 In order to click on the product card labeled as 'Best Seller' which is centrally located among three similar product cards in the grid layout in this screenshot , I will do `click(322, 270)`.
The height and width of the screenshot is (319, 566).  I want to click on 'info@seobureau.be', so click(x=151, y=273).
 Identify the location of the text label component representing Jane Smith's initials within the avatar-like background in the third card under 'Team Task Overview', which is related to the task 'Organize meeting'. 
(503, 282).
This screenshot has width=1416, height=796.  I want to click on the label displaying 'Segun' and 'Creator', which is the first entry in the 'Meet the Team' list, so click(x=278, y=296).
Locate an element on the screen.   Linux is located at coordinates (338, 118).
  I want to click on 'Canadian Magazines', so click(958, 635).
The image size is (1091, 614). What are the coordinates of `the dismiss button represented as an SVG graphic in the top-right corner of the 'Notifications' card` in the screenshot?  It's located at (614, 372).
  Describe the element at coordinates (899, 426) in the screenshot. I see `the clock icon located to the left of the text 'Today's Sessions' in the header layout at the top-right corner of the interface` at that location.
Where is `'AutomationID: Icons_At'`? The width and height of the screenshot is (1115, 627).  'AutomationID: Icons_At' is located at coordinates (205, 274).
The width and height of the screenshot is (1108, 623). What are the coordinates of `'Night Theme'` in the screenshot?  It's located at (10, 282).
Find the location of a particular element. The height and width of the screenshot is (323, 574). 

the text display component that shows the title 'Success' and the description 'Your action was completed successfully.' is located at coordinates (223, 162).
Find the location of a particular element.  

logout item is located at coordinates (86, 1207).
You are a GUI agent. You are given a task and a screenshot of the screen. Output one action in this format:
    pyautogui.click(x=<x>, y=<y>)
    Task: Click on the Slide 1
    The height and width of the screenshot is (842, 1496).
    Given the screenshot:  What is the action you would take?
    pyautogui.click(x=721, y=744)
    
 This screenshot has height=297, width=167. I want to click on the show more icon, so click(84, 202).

> [TASK BRIEF]
Give the part of the entries above that opens with the line containing "Identify the location" and closes with the line containing "(503, 282)." as a numbered list, leaving out any blank lines.

> [ANSWER]
1.  Identify the location of the text label component representing Jane Smith's initials within the avatar-like background in the third card under 'Team Task Overview', which is related to the task 'Organize meeting'. 
2. (503, 282).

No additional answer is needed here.